**Items:**
☆ ☆ ☆ ☆ ☆ ☆ ☆

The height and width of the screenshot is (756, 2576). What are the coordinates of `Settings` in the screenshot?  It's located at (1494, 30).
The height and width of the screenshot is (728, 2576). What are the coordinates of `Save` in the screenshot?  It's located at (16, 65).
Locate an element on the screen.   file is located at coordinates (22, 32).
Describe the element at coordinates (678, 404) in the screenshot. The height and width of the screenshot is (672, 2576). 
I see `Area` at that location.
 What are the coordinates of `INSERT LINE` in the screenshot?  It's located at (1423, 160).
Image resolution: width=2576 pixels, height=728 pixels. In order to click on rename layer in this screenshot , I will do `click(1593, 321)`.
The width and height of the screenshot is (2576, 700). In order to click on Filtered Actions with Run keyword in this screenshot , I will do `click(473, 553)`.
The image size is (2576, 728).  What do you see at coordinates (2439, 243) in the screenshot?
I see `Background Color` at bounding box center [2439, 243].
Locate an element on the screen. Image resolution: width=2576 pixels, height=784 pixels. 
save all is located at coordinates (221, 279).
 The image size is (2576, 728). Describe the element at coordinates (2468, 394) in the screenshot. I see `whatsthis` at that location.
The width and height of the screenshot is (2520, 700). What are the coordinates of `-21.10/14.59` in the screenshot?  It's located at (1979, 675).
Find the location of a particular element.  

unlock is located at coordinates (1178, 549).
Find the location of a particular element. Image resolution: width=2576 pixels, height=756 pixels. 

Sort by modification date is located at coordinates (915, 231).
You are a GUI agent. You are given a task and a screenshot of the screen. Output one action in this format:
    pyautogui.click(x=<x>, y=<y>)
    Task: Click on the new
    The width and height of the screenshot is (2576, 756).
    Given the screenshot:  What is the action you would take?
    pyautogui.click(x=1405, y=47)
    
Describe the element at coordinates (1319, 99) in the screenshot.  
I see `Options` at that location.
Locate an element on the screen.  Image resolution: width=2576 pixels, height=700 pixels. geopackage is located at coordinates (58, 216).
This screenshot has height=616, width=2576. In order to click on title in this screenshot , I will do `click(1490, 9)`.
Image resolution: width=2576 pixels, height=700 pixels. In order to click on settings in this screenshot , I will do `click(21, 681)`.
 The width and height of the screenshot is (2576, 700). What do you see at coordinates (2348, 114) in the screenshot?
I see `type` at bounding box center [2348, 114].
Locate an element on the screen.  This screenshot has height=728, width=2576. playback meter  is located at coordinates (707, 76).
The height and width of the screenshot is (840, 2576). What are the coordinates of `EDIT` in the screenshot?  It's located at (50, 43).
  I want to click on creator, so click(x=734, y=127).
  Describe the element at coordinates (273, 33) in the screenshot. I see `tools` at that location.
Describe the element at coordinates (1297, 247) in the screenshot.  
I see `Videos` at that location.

☆ ☆ ☆ ☆ ☆ ☆ ☆

**Set exercise:** Can you extract every line of the listing above and reproduce each one exactly, with nothing changed?

**Correct output:**
The height and width of the screenshot is (756, 2576). What are the coordinates of `Settings` in the screenshot?  It's located at (1494, 30).
The height and width of the screenshot is (728, 2576). What are the coordinates of `Save` in the screenshot?  It's located at (16, 65).
Locate an element on the screen.   file is located at coordinates (22, 32).
Describe the element at coordinates (678, 404) in the screenshot. The height and width of the screenshot is (672, 2576). 
I see `Area` at that location.
 What are the coordinates of `INSERT LINE` in the screenshot?  It's located at (1423, 160).
Image resolution: width=2576 pixels, height=728 pixels. In order to click on rename layer in this screenshot , I will do `click(1593, 321)`.
The width and height of the screenshot is (2576, 700). In order to click on Filtered Actions with Run keyword in this screenshot , I will do `click(473, 553)`.
The image size is (2576, 728).  What do you see at coordinates (2439, 243) in the screenshot?
I see `Background Color` at bounding box center [2439, 243].
Locate an element on the screen. Image resolution: width=2576 pixels, height=784 pixels. 
save all is located at coordinates (221, 279).
 The image size is (2576, 728). Describe the element at coordinates (2468, 394) in the screenshot. I see `whatsthis` at that location.
The width and height of the screenshot is (2520, 700). What are the coordinates of `-21.10/14.59` in the screenshot?  It's located at (1979, 675).
Find the location of a particular element.  

unlock is located at coordinates (1178, 549).
Find the location of a particular element. Image resolution: width=2576 pixels, height=756 pixels. 

Sort by modification date is located at coordinates (915, 231).
You are a GUI agent. You are given a task and a screenshot of the screen. Output one action in this format:
    pyautogui.click(x=<x>, y=<y>)
    Task: Click on the new
    The width and height of the screenshot is (2576, 756).
    Given the screenshot:  What is the action you would take?
    pyautogui.click(x=1405, y=47)
    
Describe the element at coordinates (1319, 99) in the screenshot.  
I see `Options` at that location.
Locate an element on the screen.  Image resolution: width=2576 pixels, height=700 pixels. geopackage is located at coordinates (58, 216).
This screenshot has height=616, width=2576. In order to click on title in this screenshot , I will do `click(1490, 9)`.
Image resolution: width=2576 pixels, height=700 pixels. In order to click on settings in this screenshot , I will do `click(21, 681)`.
 The width and height of the screenshot is (2576, 700). What do you see at coordinates (2348, 114) in the screenshot?
I see `type` at bounding box center [2348, 114].
Locate an element on the screen.  This screenshot has height=728, width=2576. playback meter  is located at coordinates (707, 76).
The height and width of the screenshot is (840, 2576). What are the coordinates of `EDIT` in the screenshot?  It's located at (50, 43).
  I want to click on creator, so click(x=734, y=127).
  Describe the element at coordinates (273, 33) in the screenshot. I see `tools` at that location.
Describe the element at coordinates (1297, 247) in the screenshot.  
I see `Videos` at that location.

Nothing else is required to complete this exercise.